Data section –
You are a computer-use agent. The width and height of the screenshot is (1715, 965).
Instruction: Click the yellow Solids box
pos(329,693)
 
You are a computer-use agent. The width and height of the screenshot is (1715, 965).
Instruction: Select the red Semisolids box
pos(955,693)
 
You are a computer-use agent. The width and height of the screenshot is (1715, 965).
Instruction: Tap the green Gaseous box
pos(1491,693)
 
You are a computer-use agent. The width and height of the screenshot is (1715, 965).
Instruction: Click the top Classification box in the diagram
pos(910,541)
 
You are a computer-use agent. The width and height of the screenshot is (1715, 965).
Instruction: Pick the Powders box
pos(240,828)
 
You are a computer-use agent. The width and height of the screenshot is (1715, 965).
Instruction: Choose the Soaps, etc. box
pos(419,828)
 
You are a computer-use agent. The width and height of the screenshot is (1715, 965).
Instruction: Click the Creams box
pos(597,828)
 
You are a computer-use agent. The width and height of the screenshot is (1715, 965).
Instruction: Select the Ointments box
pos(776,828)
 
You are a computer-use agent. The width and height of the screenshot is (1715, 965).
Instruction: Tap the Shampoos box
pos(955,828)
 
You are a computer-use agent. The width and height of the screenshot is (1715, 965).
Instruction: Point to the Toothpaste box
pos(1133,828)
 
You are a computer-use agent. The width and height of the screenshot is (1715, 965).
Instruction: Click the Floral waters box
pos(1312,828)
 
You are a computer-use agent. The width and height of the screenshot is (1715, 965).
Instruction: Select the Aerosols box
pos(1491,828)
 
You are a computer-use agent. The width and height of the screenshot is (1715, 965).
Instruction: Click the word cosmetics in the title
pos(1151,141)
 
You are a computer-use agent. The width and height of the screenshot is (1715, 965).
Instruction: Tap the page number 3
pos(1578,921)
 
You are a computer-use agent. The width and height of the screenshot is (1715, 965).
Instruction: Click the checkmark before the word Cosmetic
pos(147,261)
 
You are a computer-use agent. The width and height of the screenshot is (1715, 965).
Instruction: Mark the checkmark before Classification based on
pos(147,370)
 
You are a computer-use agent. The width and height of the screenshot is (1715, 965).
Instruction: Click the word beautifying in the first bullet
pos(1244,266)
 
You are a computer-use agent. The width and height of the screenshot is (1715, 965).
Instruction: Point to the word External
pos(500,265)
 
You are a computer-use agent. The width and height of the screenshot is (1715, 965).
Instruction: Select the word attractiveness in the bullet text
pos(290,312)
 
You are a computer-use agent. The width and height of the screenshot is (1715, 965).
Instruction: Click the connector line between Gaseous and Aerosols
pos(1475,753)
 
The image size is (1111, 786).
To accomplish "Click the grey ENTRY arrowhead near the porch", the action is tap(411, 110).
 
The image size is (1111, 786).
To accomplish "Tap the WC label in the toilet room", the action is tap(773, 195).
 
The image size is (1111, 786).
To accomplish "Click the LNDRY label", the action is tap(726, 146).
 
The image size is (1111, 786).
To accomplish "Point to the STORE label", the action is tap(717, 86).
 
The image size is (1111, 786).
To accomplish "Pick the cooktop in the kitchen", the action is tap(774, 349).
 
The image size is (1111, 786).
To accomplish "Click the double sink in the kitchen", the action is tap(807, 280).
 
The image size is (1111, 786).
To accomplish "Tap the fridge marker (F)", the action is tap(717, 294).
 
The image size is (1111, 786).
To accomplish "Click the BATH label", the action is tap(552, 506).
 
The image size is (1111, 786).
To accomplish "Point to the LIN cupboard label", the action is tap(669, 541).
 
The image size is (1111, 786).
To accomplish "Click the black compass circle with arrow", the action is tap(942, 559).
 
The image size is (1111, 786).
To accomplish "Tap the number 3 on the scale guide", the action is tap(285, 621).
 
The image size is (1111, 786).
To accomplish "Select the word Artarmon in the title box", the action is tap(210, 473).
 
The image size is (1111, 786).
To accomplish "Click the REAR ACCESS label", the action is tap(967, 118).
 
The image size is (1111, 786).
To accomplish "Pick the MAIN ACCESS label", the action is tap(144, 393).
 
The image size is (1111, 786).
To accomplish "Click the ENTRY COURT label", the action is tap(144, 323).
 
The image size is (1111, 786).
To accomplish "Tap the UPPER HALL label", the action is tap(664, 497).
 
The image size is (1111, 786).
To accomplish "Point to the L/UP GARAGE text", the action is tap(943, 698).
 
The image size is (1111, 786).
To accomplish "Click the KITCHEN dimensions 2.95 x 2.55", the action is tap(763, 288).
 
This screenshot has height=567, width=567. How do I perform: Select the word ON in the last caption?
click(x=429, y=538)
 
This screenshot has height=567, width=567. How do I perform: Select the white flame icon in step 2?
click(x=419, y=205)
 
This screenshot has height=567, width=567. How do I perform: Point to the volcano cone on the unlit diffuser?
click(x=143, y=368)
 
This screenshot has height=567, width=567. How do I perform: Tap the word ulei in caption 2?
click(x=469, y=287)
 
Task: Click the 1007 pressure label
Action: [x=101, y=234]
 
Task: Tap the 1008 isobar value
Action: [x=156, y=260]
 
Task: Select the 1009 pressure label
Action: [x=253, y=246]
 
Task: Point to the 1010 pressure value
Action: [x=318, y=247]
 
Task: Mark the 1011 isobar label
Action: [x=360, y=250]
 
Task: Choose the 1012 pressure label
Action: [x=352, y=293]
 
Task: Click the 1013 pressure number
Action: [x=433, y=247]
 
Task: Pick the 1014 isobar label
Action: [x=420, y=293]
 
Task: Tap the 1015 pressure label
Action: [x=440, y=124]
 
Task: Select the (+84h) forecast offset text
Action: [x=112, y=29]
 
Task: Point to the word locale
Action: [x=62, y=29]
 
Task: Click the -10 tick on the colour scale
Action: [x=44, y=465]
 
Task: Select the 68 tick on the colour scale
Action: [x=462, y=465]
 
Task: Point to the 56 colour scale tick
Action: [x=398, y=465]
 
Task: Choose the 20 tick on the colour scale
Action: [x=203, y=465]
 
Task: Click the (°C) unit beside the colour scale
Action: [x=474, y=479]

Your objective –
Could you rewrite all the items above with every occurrence of "colour scale" changed to "color scale" and everything else kept the same?

Worked answer –
You are a computer-use agent. The width and height of the screenshot is (1715, 965).
Instruction: Click the yellow Solids box
pos(329,693)
 
You are a computer-use agent. The width and height of the screenshot is (1715, 965).
Instruction: Select the red Semisolids box
pos(955,693)
 
You are a computer-use agent. The width and height of the screenshot is (1715, 965).
Instruction: Tap the green Gaseous box
pos(1491,693)
 
You are a computer-use agent. The width and height of the screenshot is (1715, 965).
Instruction: Click the top Classification box in the diagram
pos(910,541)
 
You are a computer-use agent. The width and height of the screenshot is (1715, 965).
Instruction: Pick the Powders box
pos(240,828)
 
You are a computer-use agent. The width and height of the screenshot is (1715, 965).
Instruction: Choose the Soaps, etc. box
pos(419,828)
 
You are a computer-use agent. The width and height of the screenshot is (1715, 965).
Instruction: Click the Creams box
pos(597,828)
 
You are a computer-use agent. The width and height of the screenshot is (1715, 965).
Instruction: Select the Ointments box
pos(776,828)
 
You are a computer-use agent. The width and height of the screenshot is (1715, 965).
Instruction: Tap the Shampoos box
pos(955,828)
 
You are a computer-use agent. The width and height of the screenshot is (1715, 965).
Instruction: Point to the Toothpaste box
pos(1133,828)
 
You are a computer-use agent. The width and height of the screenshot is (1715, 965).
Instruction: Click the Floral waters box
pos(1312,828)
 
You are a computer-use agent. The width and height of the screenshot is (1715, 965).
Instruction: Select the Aerosols box
pos(1491,828)
 
You are a computer-use agent. The width and height of the screenshot is (1715, 965).
Instruction: Click the word cosmetics in the title
pos(1151,141)
 
You are a computer-use agent. The width and height of the screenshot is (1715, 965).
Instruction: Tap the page number 3
pos(1578,921)
 
You are a computer-use agent. The width and height of the screenshot is (1715, 965).
Instruction: Click the checkmark before the word Cosmetic
pos(147,261)
 
You are a computer-use agent. The width and height of the screenshot is (1715, 965).
Instruction: Mark the checkmark before Classification based on
pos(147,370)
 
You are a computer-use agent. The width and height of the screenshot is (1715, 965).
Instruction: Click the word beautifying in the first bullet
pos(1244,266)
 
You are a computer-use agent. The width and height of the screenshot is (1715, 965).
Instruction: Point to the word External
pos(500,265)
 
You are a computer-use agent. The width and height of the screenshot is (1715, 965).
Instruction: Select the word attractiveness in the bullet text
pos(290,312)
 
You are a computer-use agent. The width and height of the screenshot is (1715, 965).
Instruction: Click the connector line between Gaseous and Aerosols
pos(1475,753)
 
The image size is (1111, 786).
To accomplish "Click the grey ENTRY arrowhead near the porch", the action is tap(411, 110).
 
The image size is (1111, 786).
To accomplish "Tap the WC label in the toilet room", the action is tap(773, 195).
 
The image size is (1111, 786).
To accomplish "Click the LNDRY label", the action is tap(726, 146).
 
The image size is (1111, 786).
To accomplish "Point to the STORE label", the action is tap(717, 86).
 
The image size is (1111, 786).
To accomplish "Pick the cooktop in the kitchen", the action is tap(774, 349).
 
The image size is (1111, 786).
To accomplish "Click the double sink in the kitchen", the action is tap(807, 280).
 
The image size is (1111, 786).
To accomplish "Tap the fridge marker (F)", the action is tap(717, 294).
 
The image size is (1111, 786).
To accomplish "Click the BATH label", the action is tap(552, 506).
 
The image size is (1111, 786).
To accomplish "Point to the LIN cupboard label", the action is tap(669, 541).
 
The image size is (1111, 786).
To accomplish "Click the black compass circle with arrow", the action is tap(942, 559).
 
The image size is (1111, 786).
To accomplish "Tap the number 3 on the scale guide", the action is tap(285, 621).
 
The image size is (1111, 786).
To accomplish "Select the word Artarmon in the title box", the action is tap(210, 473).
 
The image size is (1111, 786).
To accomplish "Click the REAR ACCESS label", the action is tap(967, 118).
 
The image size is (1111, 786).
To accomplish "Pick the MAIN ACCESS label", the action is tap(144, 393).
 
The image size is (1111, 786).
To accomplish "Click the ENTRY COURT label", the action is tap(144, 323).
 
The image size is (1111, 786).
To accomplish "Tap the UPPER HALL label", the action is tap(664, 497).
 
The image size is (1111, 786).
To accomplish "Point to the L/UP GARAGE text", the action is tap(943, 698).
 
The image size is (1111, 786).
To accomplish "Click the KITCHEN dimensions 2.95 x 2.55", the action is tap(763, 288).
 
This screenshot has height=567, width=567. How do I perform: Select the word ON in the last caption?
click(x=429, y=538)
 
This screenshot has height=567, width=567. How do I perform: Select the white flame icon in step 2?
click(x=419, y=205)
 
This screenshot has height=567, width=567. How do I perform: Point to the volcano cone on the unlit diffuser?
click(x=143, y=368)
 
This screenshot has height=567, width=567. How do I perform: Tap the word ulei in caption 2?
click(x=469, y=287)
 
Task: Click the 1007 pressure label
Action: [x=101, y=234]
 
Task: Tap the 1008 isobar value
Action: [x=156, y=260]
 
Task: Select the 1009 pressure label
Action: [x=253, y=246]
 
Task: Point to the 1010 pressure value
Action: [x=318, y=247]
 
Task: Mark the 1011 isobar label
Action: [x=360, y=250]
 
Task: Choose the 1012 pressure label
Action: [x=352, y=293]
 
Task: Click the 1013 pressure number
Action: [x=433, y=247]
 
Task: Pick the 1014 isobar label
Action: [x=420, y=293]
 
Task: Tap the 1015 pressure label
Action: [x=440, y=124]
 
Task: Select the (+84h) forecast offset text
Action: [x=112, y=29]
 
Task: Point to the word locale
Action: [x=62, y=29]
 
Task: Click the -10 tick on the color scale
Action: [x=44, y=465]
 
Task: Select the 68 tick on the color scale
Action: [x=462, y=465]
 
Task: Point to the 56 color scale tick
Action: [x=398, y=465]
 
Task: Choose the 20 tick on the color scale
Action: [x=203, y=465]
 
Task: Click the (°C) unit beside the color scale
Action: [x=474, y=479]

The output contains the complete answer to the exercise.